> [HOW TO COMPLETE THIS TASK]: Repeat all entries exactly.

> [EXTRACTED RECORDS]:
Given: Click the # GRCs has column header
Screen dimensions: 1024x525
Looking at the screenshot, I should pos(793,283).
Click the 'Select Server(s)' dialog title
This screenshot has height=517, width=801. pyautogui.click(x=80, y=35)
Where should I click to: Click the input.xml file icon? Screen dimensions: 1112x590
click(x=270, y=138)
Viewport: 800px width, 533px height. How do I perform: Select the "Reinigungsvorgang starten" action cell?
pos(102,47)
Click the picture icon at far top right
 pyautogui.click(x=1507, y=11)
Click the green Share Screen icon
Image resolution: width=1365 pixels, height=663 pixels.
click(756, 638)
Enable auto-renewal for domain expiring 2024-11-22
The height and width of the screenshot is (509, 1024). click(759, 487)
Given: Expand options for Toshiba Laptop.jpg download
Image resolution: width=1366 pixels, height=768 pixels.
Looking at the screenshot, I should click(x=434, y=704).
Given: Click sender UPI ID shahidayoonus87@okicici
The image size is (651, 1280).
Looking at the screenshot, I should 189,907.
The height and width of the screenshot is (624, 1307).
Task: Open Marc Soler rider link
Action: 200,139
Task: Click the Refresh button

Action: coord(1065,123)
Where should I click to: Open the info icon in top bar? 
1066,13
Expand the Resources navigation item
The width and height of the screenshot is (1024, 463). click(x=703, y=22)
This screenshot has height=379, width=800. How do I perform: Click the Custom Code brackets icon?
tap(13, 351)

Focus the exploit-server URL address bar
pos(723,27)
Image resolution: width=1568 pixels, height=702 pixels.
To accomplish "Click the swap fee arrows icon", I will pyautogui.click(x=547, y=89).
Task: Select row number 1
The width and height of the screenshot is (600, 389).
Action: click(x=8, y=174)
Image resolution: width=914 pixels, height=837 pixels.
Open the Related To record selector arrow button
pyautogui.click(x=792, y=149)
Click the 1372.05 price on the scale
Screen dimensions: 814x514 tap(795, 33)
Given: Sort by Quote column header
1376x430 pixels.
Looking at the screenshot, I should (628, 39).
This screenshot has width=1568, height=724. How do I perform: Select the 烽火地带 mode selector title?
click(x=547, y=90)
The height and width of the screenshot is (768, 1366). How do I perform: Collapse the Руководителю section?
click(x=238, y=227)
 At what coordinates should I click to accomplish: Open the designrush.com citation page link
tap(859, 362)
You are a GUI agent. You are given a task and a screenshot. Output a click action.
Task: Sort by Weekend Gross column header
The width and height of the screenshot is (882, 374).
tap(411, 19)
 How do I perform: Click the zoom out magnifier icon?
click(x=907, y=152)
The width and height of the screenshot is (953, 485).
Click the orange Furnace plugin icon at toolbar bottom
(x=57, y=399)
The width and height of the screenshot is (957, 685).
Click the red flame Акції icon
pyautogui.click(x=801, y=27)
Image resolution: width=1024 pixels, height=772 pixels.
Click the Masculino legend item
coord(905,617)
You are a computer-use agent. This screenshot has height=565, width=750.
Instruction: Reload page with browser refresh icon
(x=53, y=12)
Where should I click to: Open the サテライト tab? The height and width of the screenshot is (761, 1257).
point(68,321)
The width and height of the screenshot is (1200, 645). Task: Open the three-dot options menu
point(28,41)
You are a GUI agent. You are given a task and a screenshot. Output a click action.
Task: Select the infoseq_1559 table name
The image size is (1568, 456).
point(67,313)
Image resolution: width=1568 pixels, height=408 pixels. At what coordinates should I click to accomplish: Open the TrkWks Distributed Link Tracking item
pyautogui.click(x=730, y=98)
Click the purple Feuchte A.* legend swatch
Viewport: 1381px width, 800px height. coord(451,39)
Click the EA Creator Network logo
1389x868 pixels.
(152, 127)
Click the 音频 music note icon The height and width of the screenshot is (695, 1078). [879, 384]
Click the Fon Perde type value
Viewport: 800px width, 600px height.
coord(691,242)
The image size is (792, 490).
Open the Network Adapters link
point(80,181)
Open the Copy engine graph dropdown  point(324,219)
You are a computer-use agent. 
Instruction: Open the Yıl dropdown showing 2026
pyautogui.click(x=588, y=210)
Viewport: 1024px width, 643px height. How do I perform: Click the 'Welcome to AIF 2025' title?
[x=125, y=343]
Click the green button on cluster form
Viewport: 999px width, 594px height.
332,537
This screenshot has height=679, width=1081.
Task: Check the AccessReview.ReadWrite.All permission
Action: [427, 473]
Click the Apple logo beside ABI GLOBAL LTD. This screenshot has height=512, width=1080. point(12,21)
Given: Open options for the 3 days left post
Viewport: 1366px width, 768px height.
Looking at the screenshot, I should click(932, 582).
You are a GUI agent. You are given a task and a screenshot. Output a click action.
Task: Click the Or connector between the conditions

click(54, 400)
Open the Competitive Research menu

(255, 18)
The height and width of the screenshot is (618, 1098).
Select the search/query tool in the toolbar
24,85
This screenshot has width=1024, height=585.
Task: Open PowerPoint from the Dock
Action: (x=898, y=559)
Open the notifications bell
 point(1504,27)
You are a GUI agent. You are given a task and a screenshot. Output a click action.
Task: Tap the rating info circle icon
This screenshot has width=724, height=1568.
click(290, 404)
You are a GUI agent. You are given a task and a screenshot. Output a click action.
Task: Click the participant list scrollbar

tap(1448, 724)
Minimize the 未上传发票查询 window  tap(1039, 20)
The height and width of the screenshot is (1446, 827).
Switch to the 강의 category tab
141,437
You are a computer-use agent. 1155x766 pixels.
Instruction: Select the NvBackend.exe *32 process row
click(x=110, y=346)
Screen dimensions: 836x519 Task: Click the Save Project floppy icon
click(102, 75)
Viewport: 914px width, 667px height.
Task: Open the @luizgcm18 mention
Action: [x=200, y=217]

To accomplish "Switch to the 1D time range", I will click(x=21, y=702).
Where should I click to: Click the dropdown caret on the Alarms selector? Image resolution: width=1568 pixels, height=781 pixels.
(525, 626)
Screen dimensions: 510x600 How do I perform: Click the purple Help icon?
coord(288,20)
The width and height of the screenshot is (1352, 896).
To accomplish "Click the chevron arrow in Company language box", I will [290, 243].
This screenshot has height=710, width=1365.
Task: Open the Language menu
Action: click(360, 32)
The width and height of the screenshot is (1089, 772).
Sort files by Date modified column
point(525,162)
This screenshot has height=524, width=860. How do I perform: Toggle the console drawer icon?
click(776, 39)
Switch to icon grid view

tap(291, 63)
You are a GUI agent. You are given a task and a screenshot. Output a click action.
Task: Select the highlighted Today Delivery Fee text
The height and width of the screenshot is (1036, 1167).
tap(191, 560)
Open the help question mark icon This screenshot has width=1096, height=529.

> [RESPONSE BELOW]:
Given: Click the # GRCs has column header
Screen dimensions: 1024x525
Looking at the screenshot, I should pos(793,283).
Click the 'Select Server(s)' dialog title
This screenshot has height=517, width=801. pyautogui.click(x=80, y=35)
Where should I click to: Click the input.xml file icon? Screen dimensions: 1112x590
click(x=270, y=138)
Viewport: 800px width, 533px height. How do I perform: Select the "Reinigungsvorgang starten" action cell?
pos(102,47)
Click the picture icon at far top right
 pyautogui.click(x=1507, y=11)
Click the green Share Screen icon
Image resolution: width=1365 pixels, height=663 pixels.
click(756, 638)
Enable auto-renewal for domain expiring 2024-11-22
The height and width of the screenshot is (509, 1024). click(759, 487)
Given: Expand options for Toshiba Laptop.jpg download
Image resolution: width=1366 pixels, height=768 pixels.
Looking at the screenshot, I should click(x=434, y=704).
Given: Click sender UPI ID shahidayoonus87@okicici
The image size is (651, 1280).
Looking at the screenshot, I should 189,907.
The height and width of the screenshot is (624, 1307).
Task: Open Marc Soler rider link
Action: 200,139
Task: Click the Refresh button

Action: coord(1065,123)
Where should I click to: Open the info icon in top bar? 
1066,13
Expand the Resources navigation item
The width and height of the screenshot is (1024, 463). click(x=703, y=22)
This screenshot has height=379, width=800. How do I perform: Click the Custom Code brackets icon?
tap(13, 351)

Focus the exploit-server URL address bar
pos(723,27)
Image resolution: width=1568 pixels, height=702 pixels.
To accomplish "Click the swap fee arrows icon", I will pyautogui.click(x=547, y=89).
Task: Select row number 1
The width and height of the screenshot is (600, 389).
Action: click(x=8, y=174)
Image resolution: width=914 pixels, height=837 pixels.
Open the Related To record selector arrow button
pyautogui.click(x=792, y=149)
Click the 1372.05 price on the scale
Screen dimensions: 814x514 tap(795, 33)
Given: Sort by Quote column header
1376x430 pixels.
Looking at the screenshot, I should (628, 39).
This screenshot has width=1568, height=724. How do I perform: Select the 烽火地带 mode selector title?
click(x=547, y=90)
The height and width of the screenshot is (768, 1366). How do I perform: Collapse the Руководителю section?
click(x=238, y=227)
 At what coordinates should I click to accomplish: Open the designrush.com citation page link
tap(859, 362)
You are a GUI agent. You are given a task and a screenshot. Output a click action.
Task: Sort by Weekend Gross column header
The width and height of the screenshot is (882, 374).
tap(411, 19)
 How do I perform: Click the zoom out magnifier icon?
click(x=907, y=152)
The width and height of the screenshot is (953, 485).
Click the orange Furnace plugin icon at toolbar bottom
(x=57, y=399)
The width and height of the screenshot is (957, 685).
Click the red flame Акції icon
pyautogui.click(x=801, y=27)
Image resolution: width=1024 pixels, height=772 pixels.
Click the Masculino legend item
coord(905,617)
You are a computer-use agent. This screenshot has height=565, width=750.
Instruction: Reload page with browser refresh icon
(x=53, y=12)
Where should I click to: Open the サテライト tab? The height and width of the screenshot is (761, 1257).
point(68,321)
The width and height of the screenshot is (1200, 645). Task: Open the three-dot options menu
point(28,41)
You are a GUI agent. You are given a task and a screenshot. Output a click action.
Task: Select the infoseq_1559 table name
The image size is (1568, 456).
point(67,313)
Image resolution: width=1568 pixels, height=408 pixels. At what coordinates should I click to accomplish: Open the TrkWks Distributed Link Tracking item
pyautogui.click(x=730, y=98)
Click the purple Feuchte A.* legend swatch
Viewport: 1381px width, 800px height. coord(451,39)
Click the EA Creator Network logo
1389x868 pixels.
(152, 127)
Click the 音频 music note icon The height and width of the screenshot is (695, 1078). [879, 384]
Click the Fon Perde type value
Viewport: 800px width, 600px height.
coord(691,242)
The image size is (792, 490).
Open the Network Adapters link
point(80,181)
Open the Copy engine graph dropdown  point(324,219)
You are a computer-use agent. 
Instruction: Open the Yıl dropdown showing 2026
pyautogui.click(x=588, y=210)
Viewport: 1024px width, 643px height. How do I perform: Click the 'Welcome to AIF 2025' title?
[x=125, y=343]
Click the green button on cluster form
Viewport: 999px width, 594px height.
332,537
This screenshot has height=679, width=1081.
Task: Check the AccessReview.ReadWrite.All permission
Action: [427, 473]
Click the Apple logo beside ABI GLOBAL LTD. This screenshot has height=512, width=1080. point(12,21)
Given: Open options for the 3 days left post
Viewport: 1366px width, 768px height.
Looking at the screenshot, I should click(932, 582).
You are a GUI agent. You are given a task and a screenshot. Output a click action.
Task: Click the Or connector between the conditions

click(54, 400)
Open the Competitive Research menu

(255, 18)
The height and width of the screenshot is (618, 1098).
Select the search/query tool in the toolbar
24,85
This screenshot has width=1024, height=585.
Task: Open PowerPoint from the Dock
Action: (x=898, y=559)
Open the notifications bell
 point(1504,27)
You are a GUI agent. You are given a task and a screenshot. Output a click action.
Task: Tap the rating info circle icon
This screenshot has width=724, height=1568.
click(290, 404)
You are a GUI agent. You are given a task and a screenshot. Output a click action.
Task: Click the participant list scrollbar

tap(1448, 724)
Minimize the 未上传发票查询 window  tap(1039, 20)
The height and width of the screenshot is (1446, 827).
Switch to the 강의 category tab
141,437
You are a computer-use agent. 1155x766 pixels.
Instruction: Select the NvBackend.exe *32 process row
click(x=110, y=346)
Screen dimensions: 836x519 Task: Click the Save Project floppy icon
click(102, 75)
Viewport: 914px width, 667px height.
Task: Open the @luizgcm18 mention
Action: [x=200, y=217]

To accomplish "Switch to the 1D time range", I will click(x=21, y=702).
Where should I click to: Click the dropdown caret on the Alarms selector? Image resolution: width=1568 pixels, height=781 pixels.
(525, 626)
Screen dimensions: 510x600 How do I perform: Click the purple Help icon?
coord(288,20)
The width and height of the screenshot is (1352, 896).
To accomplish "Click the chevron arrow in Company language box", I will [290, 243].
This screenshot has height=710, width=1365.
Task: Open the Language menu
Action: click(360, 32)
The width and height of the screenshot is (1089, 772).
Sort files by Date modified column
point(525,162)
This screenshot has height=524, width=860. How do I perform: Toggle the console drawer icon?
click(776, 39)
Switch to icon grid view

tap(291, 63)
You are a GUI agent. You are given a task and a screenshot. Output a click action.
Task: Select the highlighted Today Delivery Fee text
The height and width of the screenshot is (1036, 1167).
tap(191, 560)
Open the help question mark icon This screenshot has width=1096, height=529.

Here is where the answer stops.